Per convincersene, quindi pensare ed agire di conseguenza, probabilmente ci vorrebbe un cambio di paradigma rispetto a quello assunto per criticare e contrastare la globalizzazione neoliberista. Di questi tempi, il fronte delle ricerche e delle sperimentazioni volte a ridurre le ingiustizie sociali si è sdoppiato: ora il nemico non è più solo la globalizzazione neoliberista, ma sono anche e sopratutto i governi populisti e sovranisti.

Questa nuova situazione rende più problematico che mai rivendicare ciò che Fassin[5] insegna a vedere come una componente ideologica cruciale dell’epoca della globalizzazione neoliberale: quell’etica compassionevole, quella ragione umanitaria, quella propensione filantropica necessarie a lenire le catastrofi create dalle ingiustizie sociali crescenti o dall’esportazione della democrazia a furia di bombardamenti che hanno caratterizzato questa epoca. Ora, è proprio questa componente ideologica che le nuove strategie populiste dimostrano di voler abbandonare ad ogni costo. In sostituzione, si sta apprestando la riedizione di una delle peggiori operazioni di stampo prettamente fascista: la nazionalizzazione dell’idea di giustizia.

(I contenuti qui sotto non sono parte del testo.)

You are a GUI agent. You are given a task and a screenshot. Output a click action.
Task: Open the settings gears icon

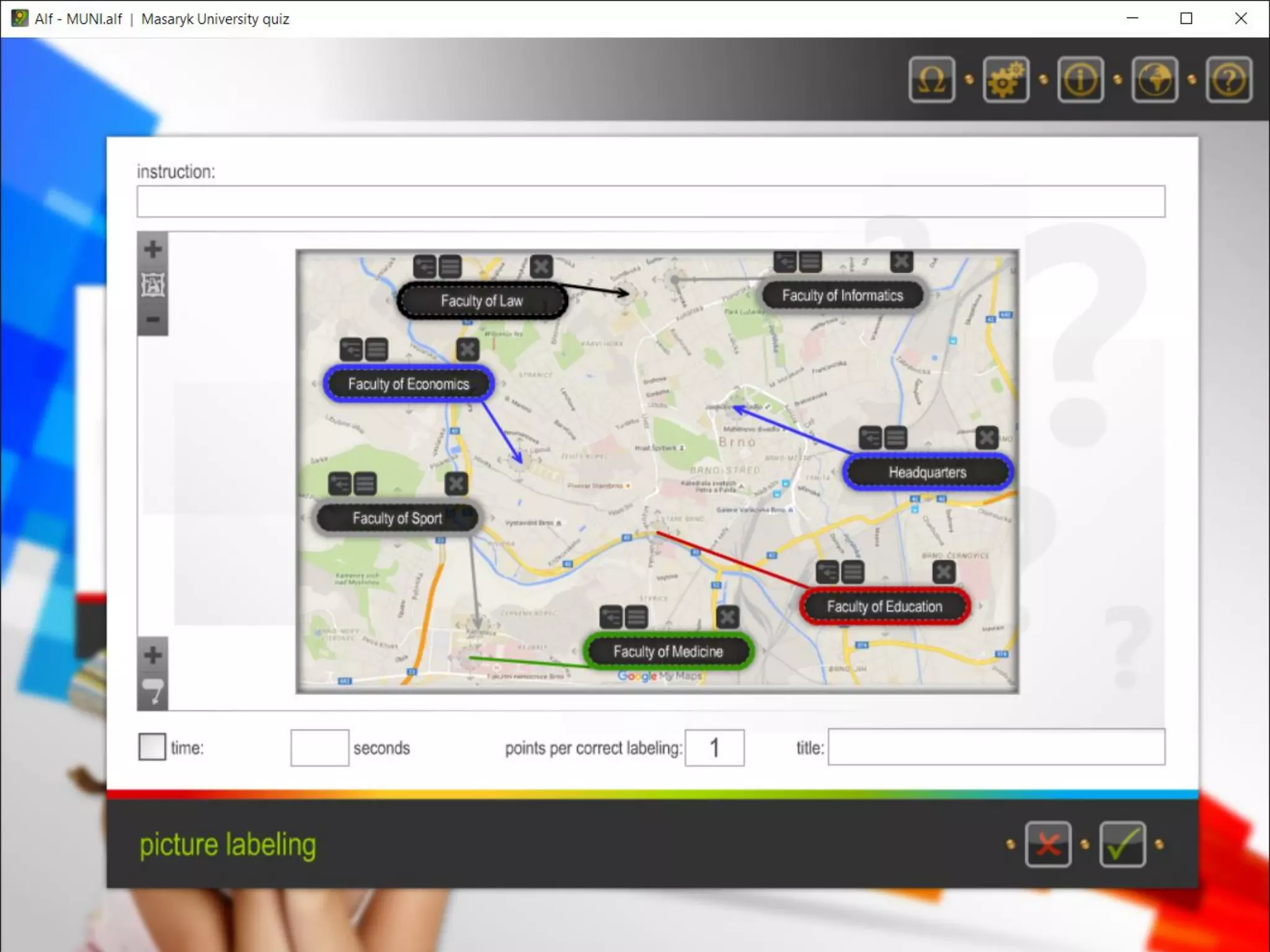(x=1006, y=80)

Slogan come “America first!”, copiata dal “prima gli Italiani!” tipici dei nuovi leader populisti e sovranisti non vogliono dire altro che l’immiserimento particolaristico, domestico, di quell’idea di giustizia che per tradizione – non solo religiosa, ma anche liberale e soprattutto socialista e comunista – ha avuto senso unicamente in quanto universalistica.

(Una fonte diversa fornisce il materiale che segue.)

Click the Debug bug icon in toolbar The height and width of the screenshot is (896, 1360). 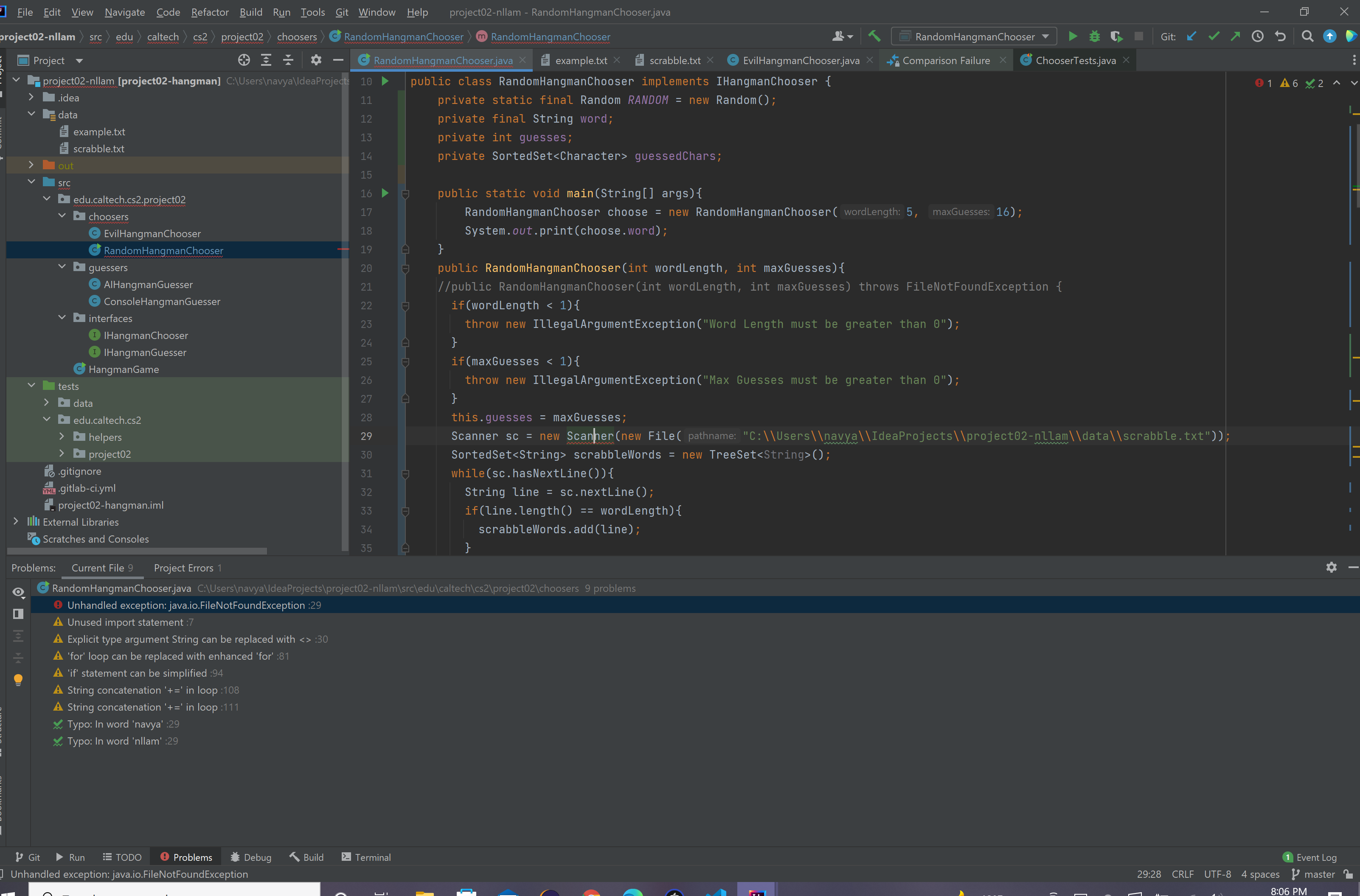tap(1094, 36)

Se è questa la tradizione da riattivare oggi più che mai, non si può continuare ad avallare la sua impostazione etica, umanitaria e compassionevole così com’è stata promossa dalla globalizzazione neoliberale. Ora, specie dove, come in Italia, ci sono governi populisti e sovranisti, la sfida che unisce nelle lotte stranieri e cittadini declassati non può più contare in un ambiente etico, per lo più favorevole: non le resta che diventare tutta politica, pensata e praticata anzitutto dai diretti interessati.

 

NOTE

[1] http://effimera.org/governo-umanitario-neoliberalismo-populismo-valerio-romitelli/; http://effimera.org/proposito-didier-fassin-opinioni-confronto-salvatore-palidda-valerio-romitelli/

[2] La nouvelle raison du monde. Essais sur la société néolibèrale,La Decouverte, Paris 2009,  trad. it.( R. Antonucci e M. Lapenna), La nuova ragione del mondo. Critica della razionalità neoliberista, Deriveapprodi. Roma, 2013

[3] https://www.sinistrainrete.info/neoliberismo/11299-nancy-fraser-dal-neoliberismo-progressista-a-trump-e-oltre.html

[4] Le commerce des promesse. Pétit traité sur la finance moderne, Seuil, Paris, 2001

[5] i La raison humanitaire. Une histoire morale du present, Seuil, Paris, 2010; trad. it (di L. Alunni), Ragione umanitaria. Una storia morale del presente , DeriveApprodi, Roma , 2018, anch’esso già qui commentato negli articoli già segnalati.